As we can see, the standard Hausdorff metric does not do the job, for example we can have a Cauchy sequence of Jordan curves with thinner and thinner 'fingers', the limit is a circle with a spike, hence not a Jordan curve. (see Figure below)
Hence in some sense, the metric needs to not only 'see' the curve but also what it encloses. I looked a bit into the literature and didn't find anything…Does anyone know such a metric? Any ideas?
An attempt of mine in constructing the metric:
First we can consider the plane as in the Riemann sphere, so our space is merely the set of Jordan curves that separates the unit disk around the North pole and that around the South pole. For each curve we have (up to a Mobius automorphism of the disc) two Riemann maps from the standard unit disc to the North and South hemisphere separated by the curve.
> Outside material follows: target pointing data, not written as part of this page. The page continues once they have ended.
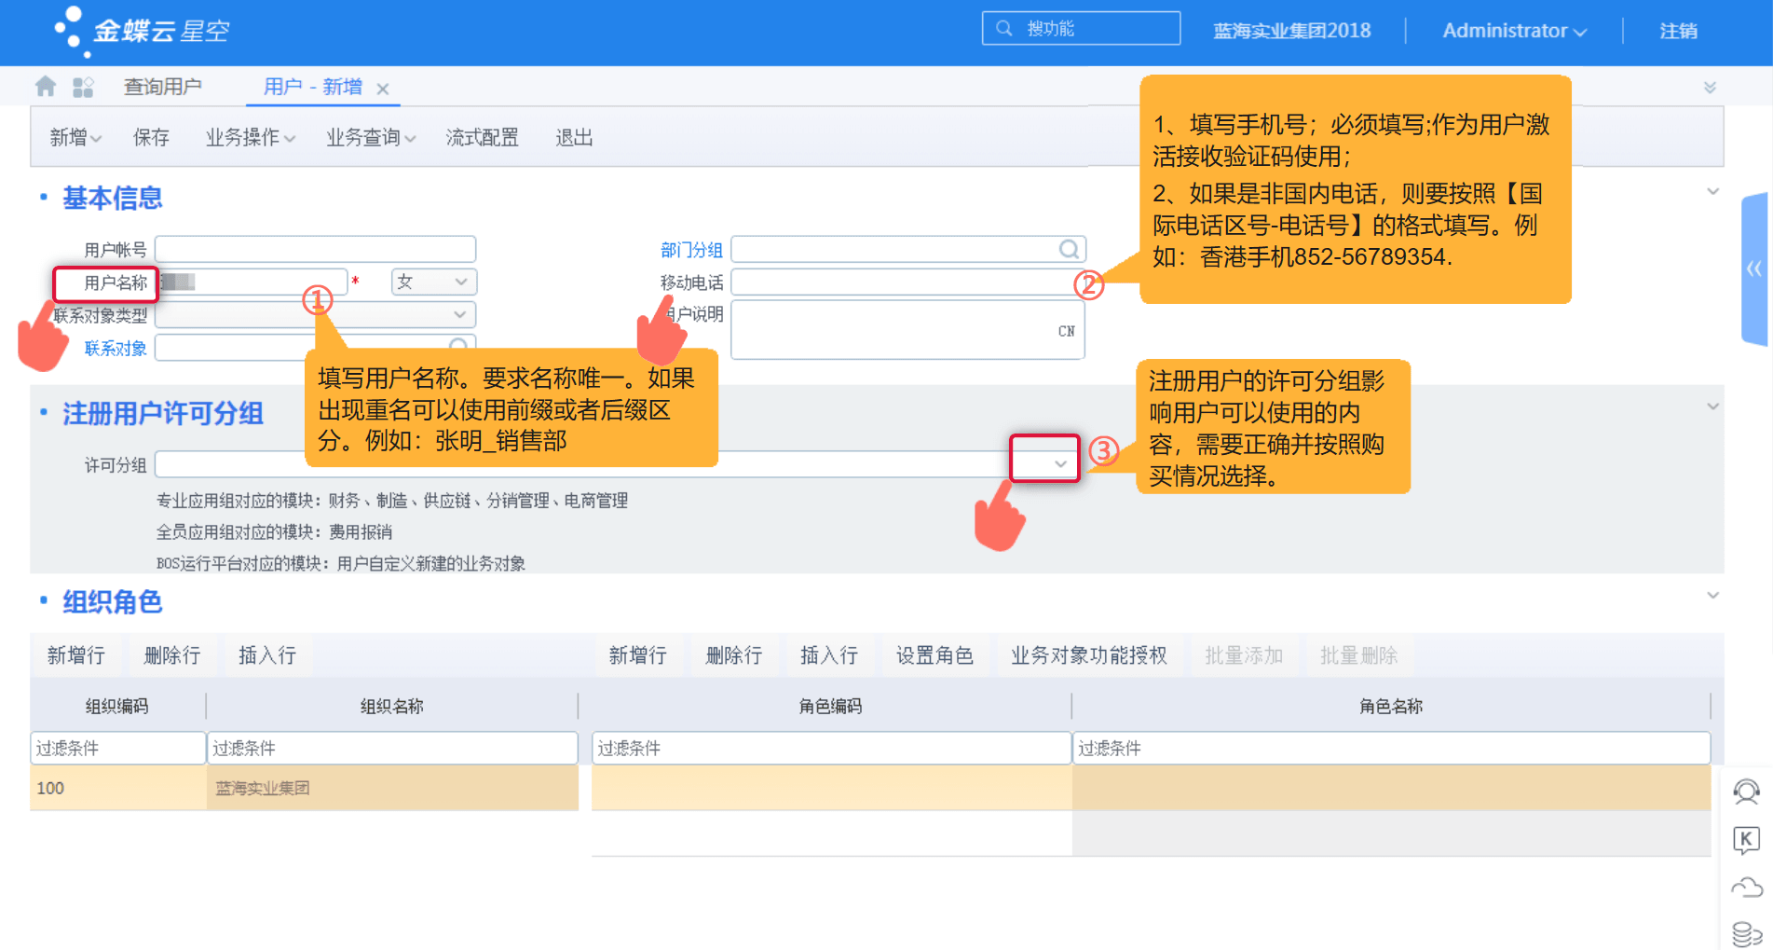Click the cloud icon in right sidebar
This screenshot has width=1773, height=950.
(1746, 886)
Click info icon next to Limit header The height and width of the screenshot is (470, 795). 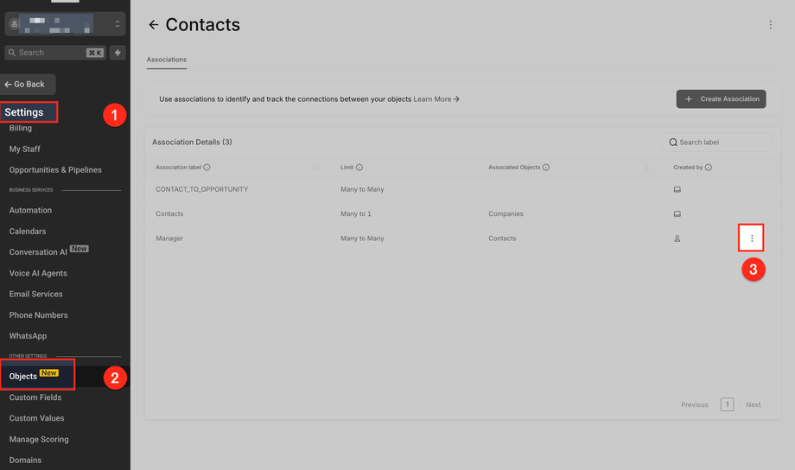pyautogui.click(x=359, y=168)
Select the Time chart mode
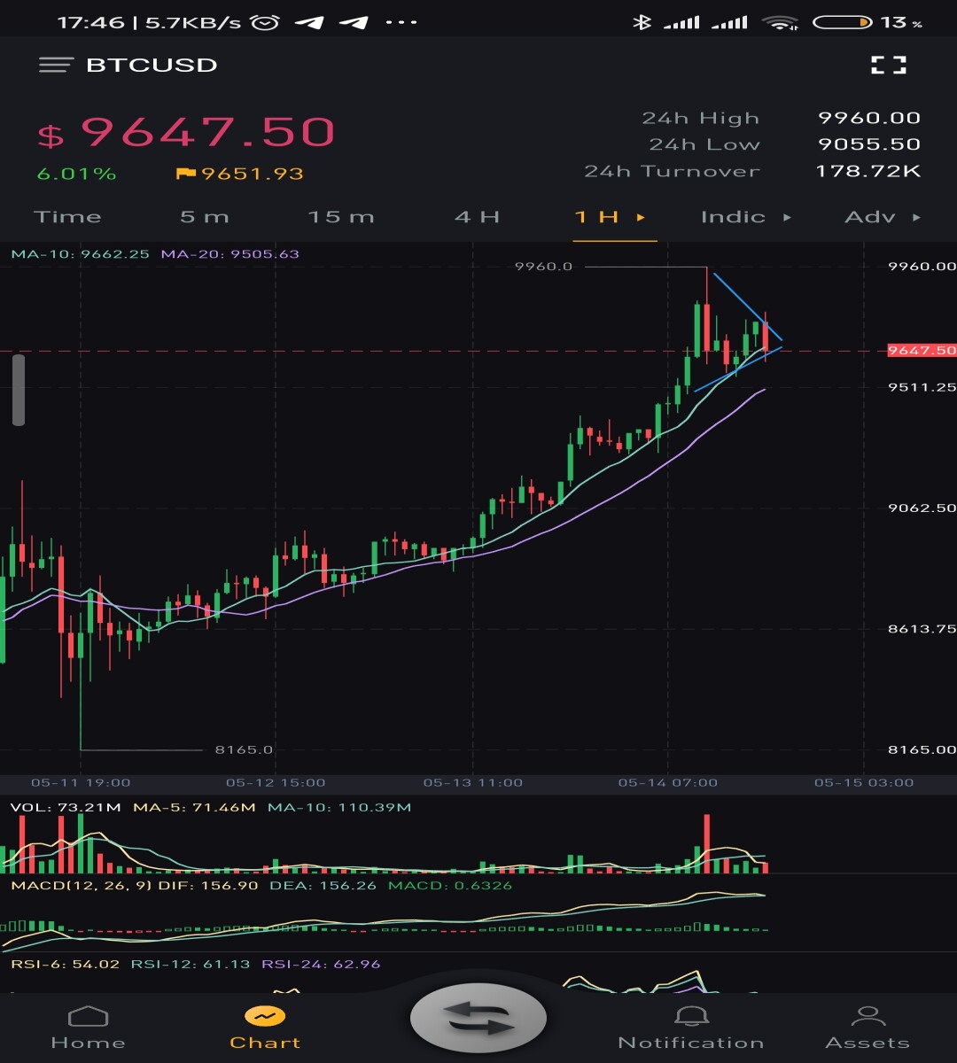 [x=67, y=217]
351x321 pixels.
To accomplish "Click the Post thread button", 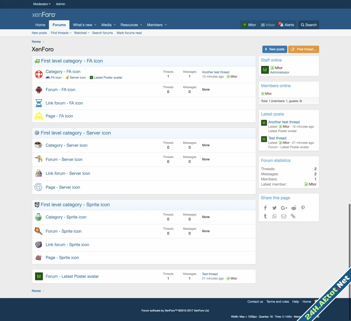I will [x=303, y=49].
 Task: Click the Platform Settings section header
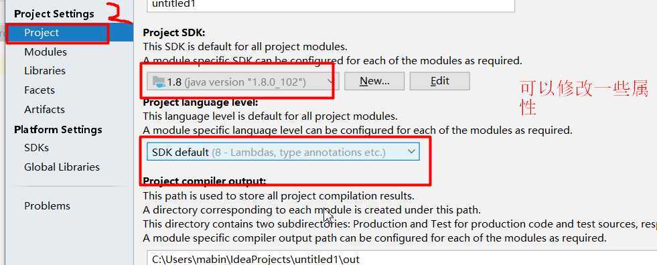coord(58,129)
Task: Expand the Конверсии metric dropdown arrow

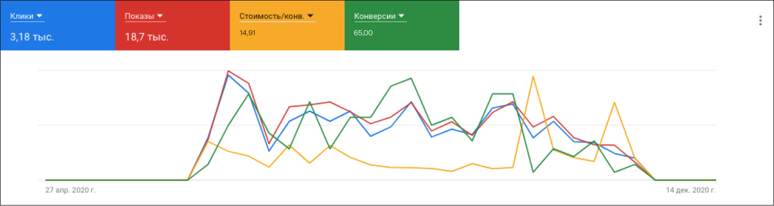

Define the distance between two curves to be the minimum distance between the pair of 'North hemisphere Riemann maps', plus that of the South hemisphere. It's easy to check that this does give a metric. In our 'finger' case above, the $ \{ C_n \} $ is not Cauchy in our metric (because Riemann map will map less and less of the disc inside the finger so there is a subsequence of distance finger-length apart).
I strongly believe this metric is indeed complete, but can't find a good argument.
What can be done is, given a Cauchy sequence of Jordan curves under the above metric, pick a pair of distance minimizing Riemann map for each curve (such thing always exist by a simple compactness argument) then apply Carathéodory, all Riemann maps extends to the homeo on the boundary, so we can take the pointwise limit of the boundary map. Do the same for both North and South hemisphere. All we need to show is this limit is still injective. (I think it should be because if not, either North or South will have a infinitely thin 'neck', so the Riemann maps on that half will not be Cauchy).
I ran into many topological difficulties when trying to make an argument for this (mainly because we know nothing about the limiting curve and it can be really complicated)…Any ideas on how one might go about that would be greatly appreciated. 😛
Figure for my comment on professor Thurston's response:
—A simple case to illustrate that the two Riemann maps does not match up on the equator. i.e. radial lines in the North hemisphere does not 'want' to pass through the thin tube and land on the tip, but radial lines in the South hemisphere does not care. Hence the pre-image of the black arc will be very short in the Northern disc but normal in the Southern disc. However, there of course exists unique homeo $h$ on the boundary to glue them up. I do not know how would that give a homeo from the sphere to itself, though.
Best Answer
There is a very good theory of the boundary behavior for Riemann maps, the Caratheodory theory of ends. Riemann maps for an open set extend continuously to the boundary of a disk provided the frontier is locally connected.
I assume your definition is in terms of the Riemann maps that fix the north or south pole and have derivative a positive real number at those points. If so, then Riemann maps depend continuously in the $L^\infty$ metric on Jordan curves as you have described, so this gives a metric.
Is the metric complete? A sequence of the pair (lower hemisphere map, upper hemisphere map) that is Cauchy in the uniform ($L^\infty$) topology converges to a pair of continuous maps that agree on the equator, so the glued maps give a continuous image of the sphere that is a homeomorphism at least in the complement of the equator. If it is not injective, the preimages of points would need to be intervals, otherwise the topology would be destroyed. But that's impossible. If you push forward the measure $ds$ on the equator by a Riemann map, it never has atoms. It is the same as hitting measure for Brownian motion in the image: if you start at the north pole and follow a Brownian path, where does it first arrive at the boundary? This is always a diffuse measure.
So, you're right: it's a complete metric on the set of Jordan curves you described.
Note. Any quasisymmetric map (I won't define it here, but Holder is sufficient) from the circle to the circle arises from a pair of Riemann maps for a Jordan curve, although not necessarily in the annulus you described, and the Jordan curve in this case is known as a quasi-circle. However, there is no known good characterization of which gluing maps from the circle to the circle give Jordan curves in general. Continuity is not sufficient: there are counterexamples using things that are locally (for example) the graph of $\sin(1/x)$ plus the interval $[-1,1]$ on the $y$-axis, where the gluing map for the Riemann maps to the two sides extends continuously across the discontinuity of the graph. Better characterizations of what gluing maps give what topology and geometry are very hard, but of great interest in complex dynamics and some other subjects.